_Request_. Reproduce the motorcycle wheel discussion between "The previous owner" and "will do fine.", inclusive, and change "centre stand" to "center stand".

Looks very cool but the downside is that I have to change to sticky, sport bike tires that are limited to the pavement and will wear out more quickly. And, the speedometer reads about 5 mph too fast and the engine is turning higher rpm's
The engine won't turn higher RPMs - both the R-GS and K-S rear wheels are 17" diameter.
Rolling circumference MIGHT be an issue if there is a big variance in terms of tyre profile, but it won't be overly huge.
Having said that, if you want a slight reduction in cruising RPMs, why not try a 190/55-17 rear? Slightly taller profile. :)

The previous owner had to have the center and side stands modified to make this change as well as some slight machining of the wheels for track accuracy.
That's weird. My bike also uses a K1200S rear wheel. I've noticed no skewed tracking that would indicate too much 'meat' on the wheel hub for this application. There were no mods to my sidestand or centre stand, and there have been no tyre-clearance issues.
Having said that, I'm currently running a 180/55-17 rear tyre (as you rightly point out, the K1200S uses a 190/50-17 as standard).

Are there longer lasting sport bike tires that I could fit on this hybrid bike.
Anything billed as an 'everyday' or 'commuting' tyre will do fine.
I run a 110/80-19 Bridgestone Battlewing (to be replaced by a Michelin Pilot Road 3 Trail when it wears out) on the front, and a 180/55-17 Pilot Road 3 on the rear.
The one thing I can say about the wide rear wheel conversion - the turning stability is incredible. My old GSA (on wire wheels) used to get a bit flustered when I hacked it really hard around twisty roads. This thing? It just laps it up.

_Dataset excerpt_.
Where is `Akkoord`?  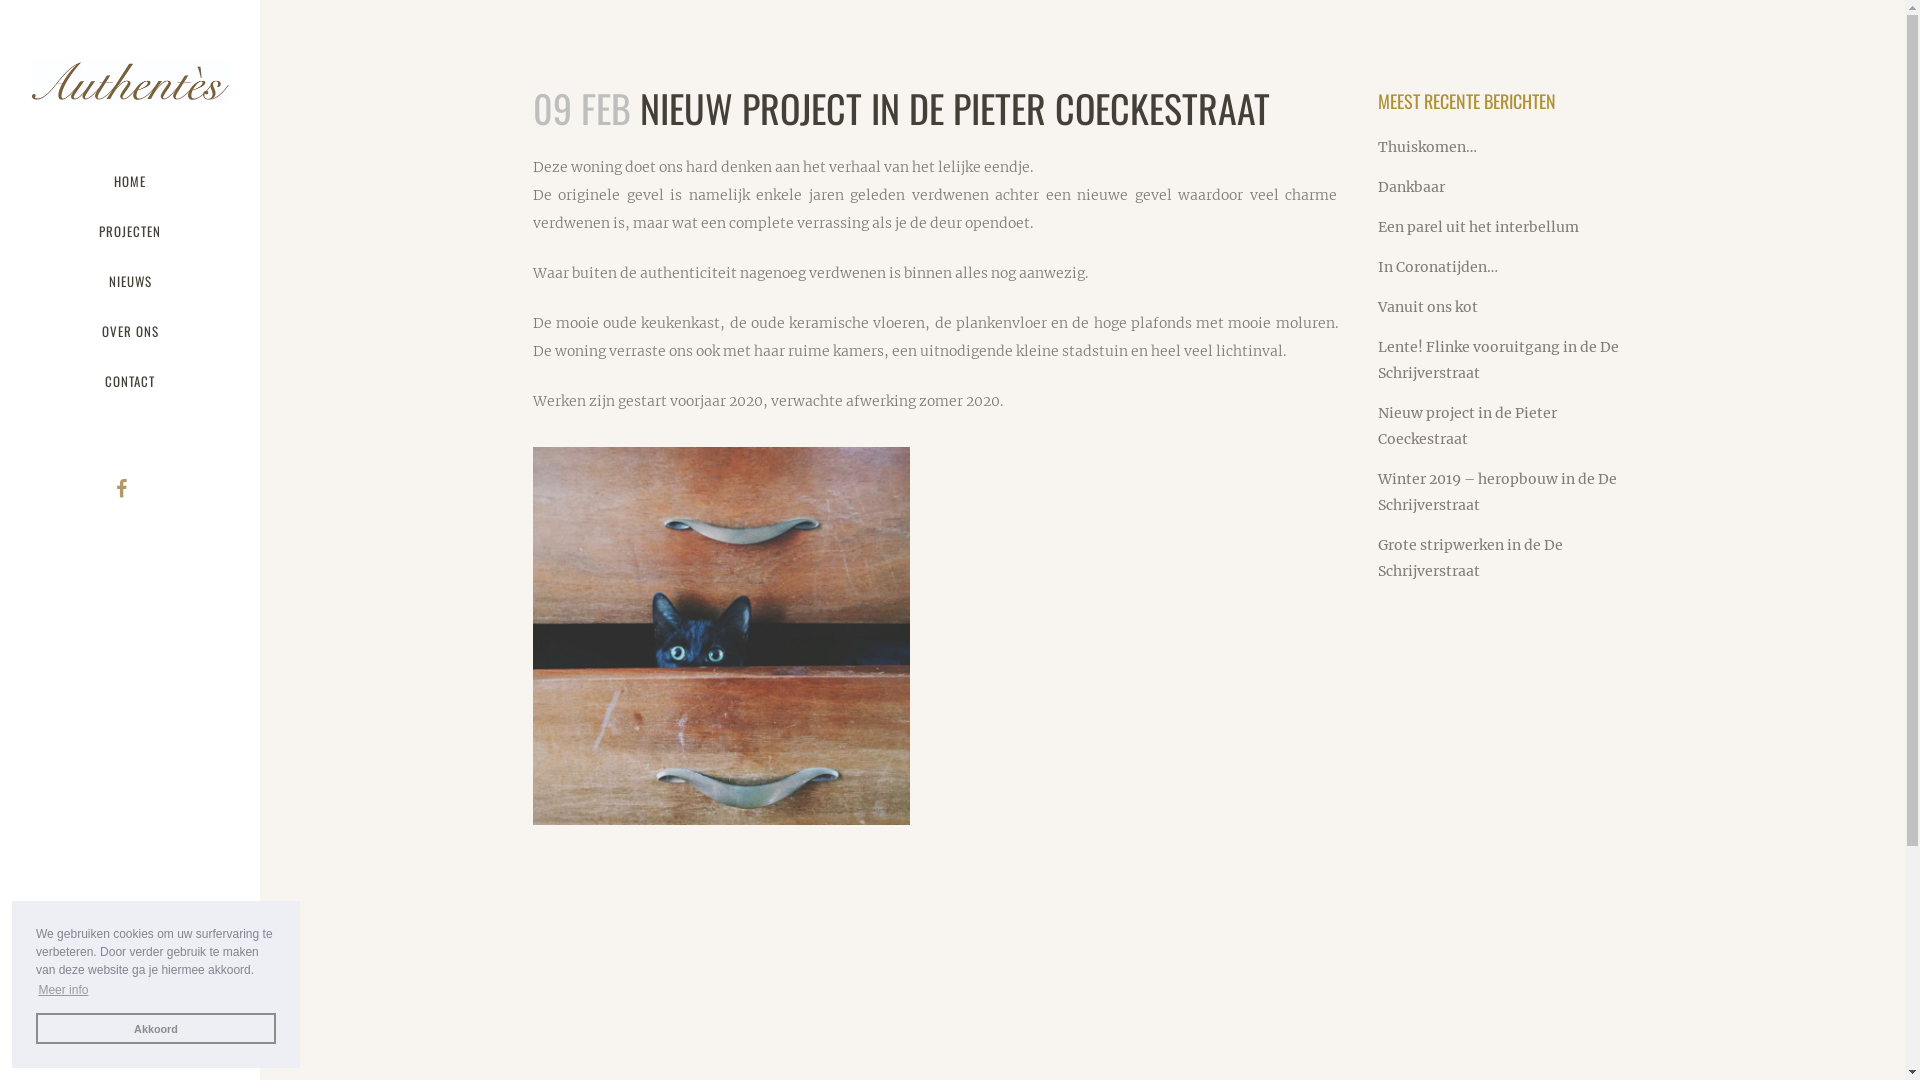 Akkoord is located at coordinates (156, 1028).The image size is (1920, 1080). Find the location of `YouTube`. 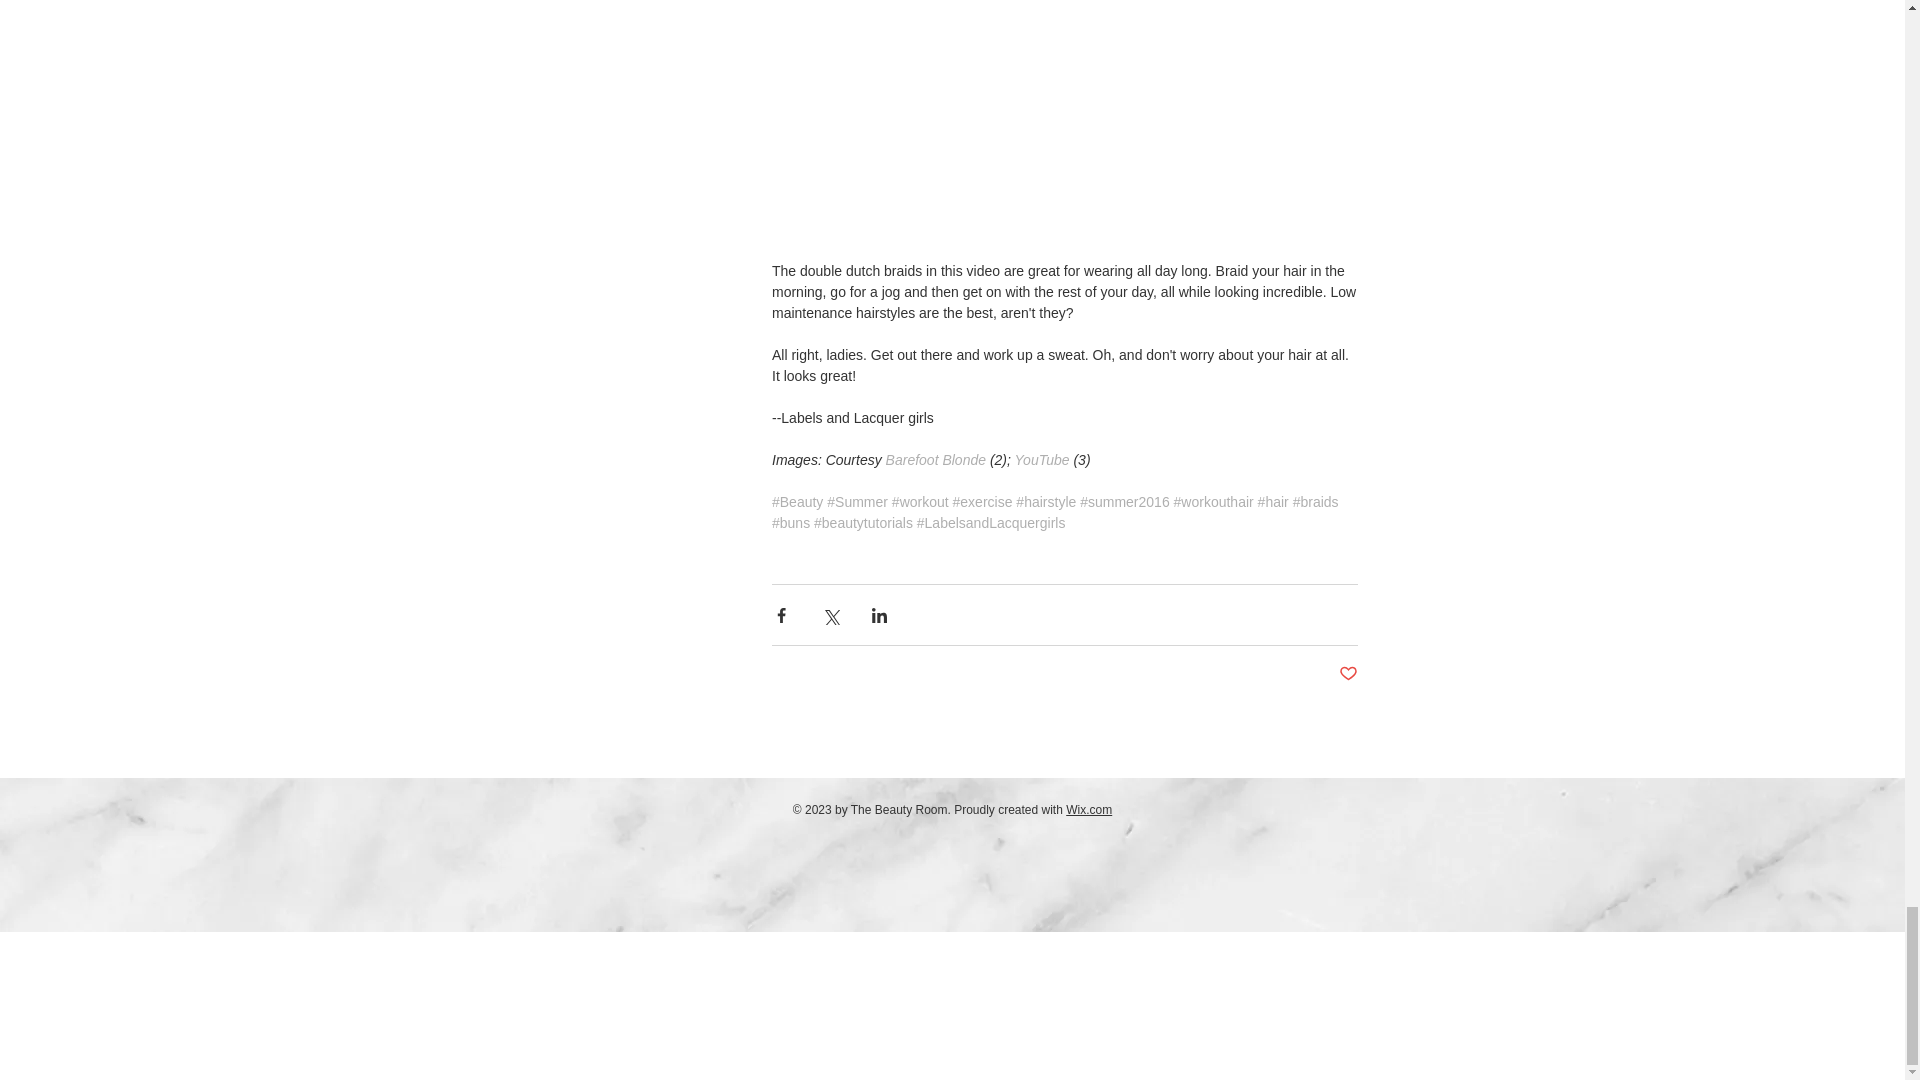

_Solution for this problem_.
The previous owner had to have the center and side stands modified to make this change as well as some slight machining of the wheels for track accuracy.
That's weird. My bike also uses a K1200S rear wheel. I've noticed no skewed tracking that would indicate too much 'meat' on the wheel hub for this application. There were no mods to my sidestand or center stand, and there have been no tyre-clearance issues.
Having said that, I'm currently running a 180/55-17 rear tyre (as you rightly point out, the K1200S uses a 190/50-17 as standard).

Are there longer lasting sport bike tires that I could fit on this hybrid bike.
Anything billed as an 'everyday' or 'commuting' tyre will do fine.